Even as Amazon continues to grow at a staggering rate, it is pumping the brakes on its long-planned hometown expansion. The retail giant threw down the gauntlet this week when it announced that it would stop construction on a new building because of a proposed city tax.
The new law is designed to address Seattle’s housing crunch, charging large companies $500 per head. The proposal is pretty clearly aimed at Amazon’s own expansion, and the company is taking the move to heart, potentially abandoning construction on a new building and just moving into a pre-existing space instead.
A spokesperson for the company told The New York Times that it’s “evaluating options” and has “paused all construction planning,” pending the results of the vote. The move apparently caught Seattle city council off guard, ahead of the May 14 vote.
“I’m deeply concerned about the impact this decision will have on a large range of jobs — from our building trades, to restaurant workers, to nurses, manufacturing jobs and tech workers,” the city’s mayor Jenny Durkan told the paper. “At the same time, our city must urgently address our homelessness and affordability crisis and lift up those who have been left behind.”
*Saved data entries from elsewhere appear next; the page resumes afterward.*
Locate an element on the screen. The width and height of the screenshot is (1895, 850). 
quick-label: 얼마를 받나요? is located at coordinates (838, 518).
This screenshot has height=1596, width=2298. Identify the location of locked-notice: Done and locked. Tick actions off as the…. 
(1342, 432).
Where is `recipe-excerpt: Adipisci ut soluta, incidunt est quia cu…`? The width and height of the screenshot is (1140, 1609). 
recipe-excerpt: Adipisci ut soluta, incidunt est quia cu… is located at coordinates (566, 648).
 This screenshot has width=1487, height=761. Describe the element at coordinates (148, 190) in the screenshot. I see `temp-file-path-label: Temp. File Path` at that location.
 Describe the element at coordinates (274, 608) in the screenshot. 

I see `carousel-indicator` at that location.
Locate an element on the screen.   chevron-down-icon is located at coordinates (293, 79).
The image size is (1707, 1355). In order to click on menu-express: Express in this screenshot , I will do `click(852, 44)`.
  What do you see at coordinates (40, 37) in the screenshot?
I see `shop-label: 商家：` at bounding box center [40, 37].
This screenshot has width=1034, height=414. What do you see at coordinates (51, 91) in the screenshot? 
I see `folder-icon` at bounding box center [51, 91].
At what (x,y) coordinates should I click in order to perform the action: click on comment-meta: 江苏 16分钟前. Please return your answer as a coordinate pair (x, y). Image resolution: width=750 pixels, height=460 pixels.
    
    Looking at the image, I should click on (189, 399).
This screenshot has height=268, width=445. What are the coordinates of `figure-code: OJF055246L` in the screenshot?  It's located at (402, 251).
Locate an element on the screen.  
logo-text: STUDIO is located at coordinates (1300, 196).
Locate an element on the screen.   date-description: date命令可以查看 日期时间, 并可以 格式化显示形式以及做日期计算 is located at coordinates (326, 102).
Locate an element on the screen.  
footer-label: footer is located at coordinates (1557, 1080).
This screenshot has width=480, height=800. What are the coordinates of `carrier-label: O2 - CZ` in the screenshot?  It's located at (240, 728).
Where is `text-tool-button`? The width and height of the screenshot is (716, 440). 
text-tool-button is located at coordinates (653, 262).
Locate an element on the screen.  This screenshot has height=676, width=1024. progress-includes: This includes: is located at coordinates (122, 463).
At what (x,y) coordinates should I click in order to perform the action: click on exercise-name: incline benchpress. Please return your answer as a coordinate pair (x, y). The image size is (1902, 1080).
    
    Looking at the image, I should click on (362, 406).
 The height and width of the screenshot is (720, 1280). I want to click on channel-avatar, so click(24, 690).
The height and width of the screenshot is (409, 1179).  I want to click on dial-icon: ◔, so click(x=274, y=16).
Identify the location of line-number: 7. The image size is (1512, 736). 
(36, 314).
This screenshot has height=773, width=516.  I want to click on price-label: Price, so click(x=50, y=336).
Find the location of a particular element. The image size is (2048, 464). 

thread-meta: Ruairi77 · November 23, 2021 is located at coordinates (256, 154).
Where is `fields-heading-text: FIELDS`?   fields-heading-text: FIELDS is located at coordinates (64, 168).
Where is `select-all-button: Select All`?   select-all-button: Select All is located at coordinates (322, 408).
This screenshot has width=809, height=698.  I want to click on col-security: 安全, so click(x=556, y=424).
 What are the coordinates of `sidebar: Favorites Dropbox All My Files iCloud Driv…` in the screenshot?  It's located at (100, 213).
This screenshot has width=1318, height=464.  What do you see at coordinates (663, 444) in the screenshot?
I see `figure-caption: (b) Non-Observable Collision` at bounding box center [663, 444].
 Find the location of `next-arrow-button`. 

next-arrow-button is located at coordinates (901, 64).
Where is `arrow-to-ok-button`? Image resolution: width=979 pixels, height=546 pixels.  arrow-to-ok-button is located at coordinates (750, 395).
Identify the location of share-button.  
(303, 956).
It’s hard not to see echoes of San Francisco’s own housing and homelessness crises in the rise of Seattle’s tech industry. And while $500 a head would be a drop in the bucket for Amazon, the company clearly understands its leverage as the city’s largest employer. The move comes as various cities around North American have tripped over themselves to house Amazon’s second headquarters. Wherever the company ultimately lands seems likely to sweeten the deal with some manner of corporate tax cut.
Amazon, meanwhile, is facing scrutiny from a number of angles, including, notably, the president, who has called out the company’s shipping deals as part of a larger, ongoing feud with Washington Post owner Jeff Bezos.